Сержант достал записную книжку, что-то черкнул в ней карандашиком и принялся рассматривать Тузика. Под милицейским взглядом Тузик как-то весь подтянулся и встал будто бы по стойке "смирно". Шерсть его, которая обычно торчала безобразно во все стороны, отчего-то разгладилась, и его оперение теперь можно было назвать "приличной причёской".
– На эту собаку поступило заявление, – сказал сержант, – в том, что она давит кур. А вы этих кур поедаете.
– Всего одну курицу, – уточнил я. – За которую за-плачено.
Сержант хмыкнул и опять принялся рассматривать Тузика, как бы фотографируя его взглядом.
Миролюбиво виляя хвостом, Тузик повернулся к сержанту правым боком, дал себя сфотографировать и потом повернулся левым.
– Это очень мирная собака, – заметил я.
– А почему она картофельная? Это что ж, порода такая?
Тут я достал из кармана картофелину и бросил её Тузику. Тузик ловко перехватил её в полёте и культурно скушал, деликатно поклонившись милиционеру.

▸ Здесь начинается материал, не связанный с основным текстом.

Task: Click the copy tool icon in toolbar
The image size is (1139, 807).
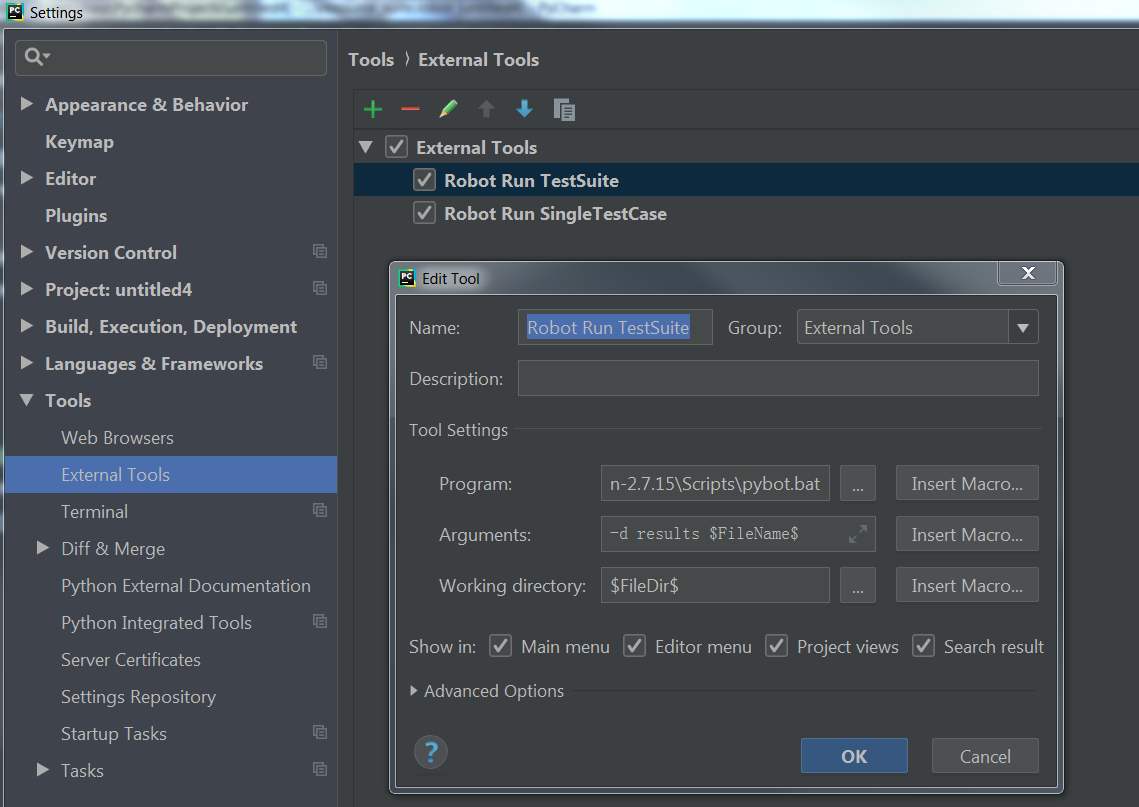Action: (564, 109)
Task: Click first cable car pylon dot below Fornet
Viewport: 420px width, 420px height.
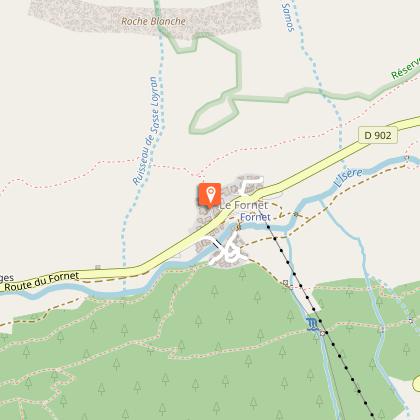Action: [268, 227]
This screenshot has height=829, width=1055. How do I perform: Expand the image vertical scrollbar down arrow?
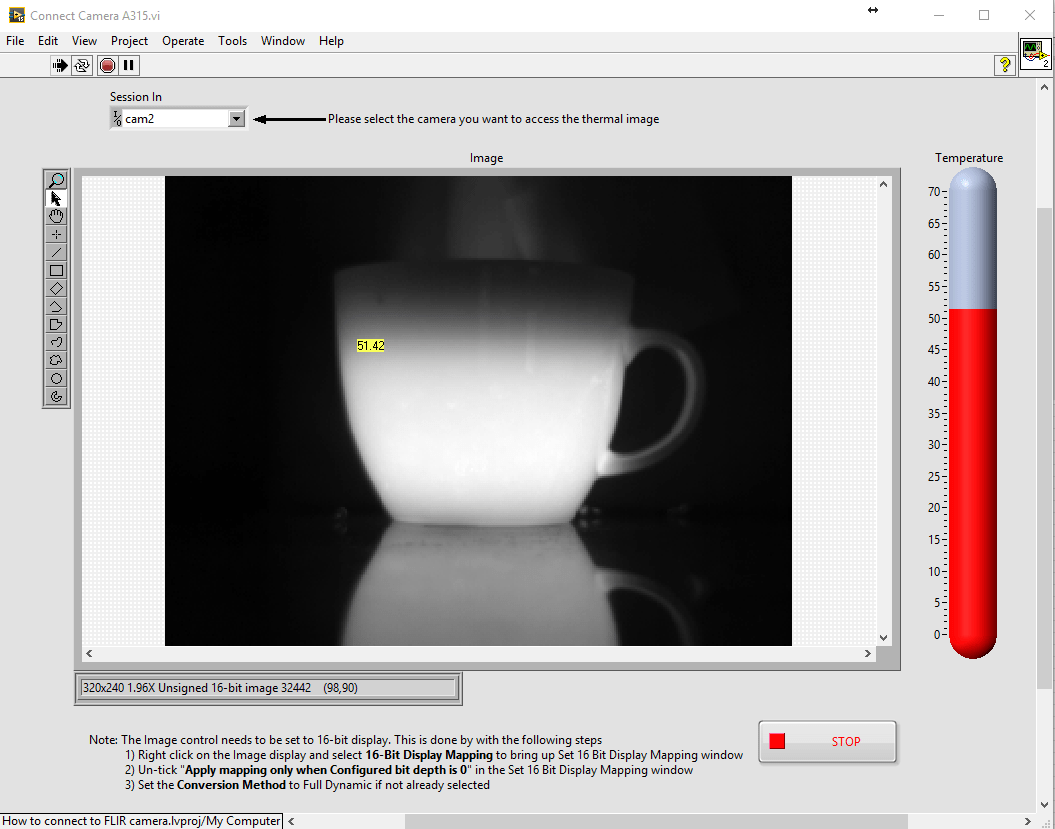pyautogui.click(x=883, y=635)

– Странное животное, – подозрительно сказал сержант. – Картошку ест сырую. А погладить его можно?
– Можно.
Только тут я понял, какой всё-таки Тузик великий актёр. Пока сержант водил рукою по нечёсаному загривку, картофельный пёс застенчиво прикрывал глаза, как делают это комнатные собачки, и вилял хвостом. Я даже думал, что он лизнёт сержанта в руку, но Тузик удержался.
– Странно, – сказал сержант. – Говорили, что это очень злая картофельная собака, которая всех терзает, а тут я её вдруг глажу.
– Тузик чувствует хорошего человека, – не удержался я.
Сержант похлопал ладонью о ладонь, отряхнул с них собачий дух и протянул мне руку:
– Растрёпин. Будем знакомы.
Мы пожали друг другу руки, и сержант Растрёпин направился к воротам. Проходя мимо Тузика, он наклонился и по-отечески потрепал пса.
– Ну молодец, молодец, – сказал сержант.
И вот тут, когда милиционер повернулся спиной, проклятый картофельный пёс-обманщик встал вдруг на задние лапы и чудовищно гаркнул сержанту в самое ухо. Полубледный Растрёпин отскочил в сторону, а Тузик упал на землю и смеялся до слёз, катаясь на спине.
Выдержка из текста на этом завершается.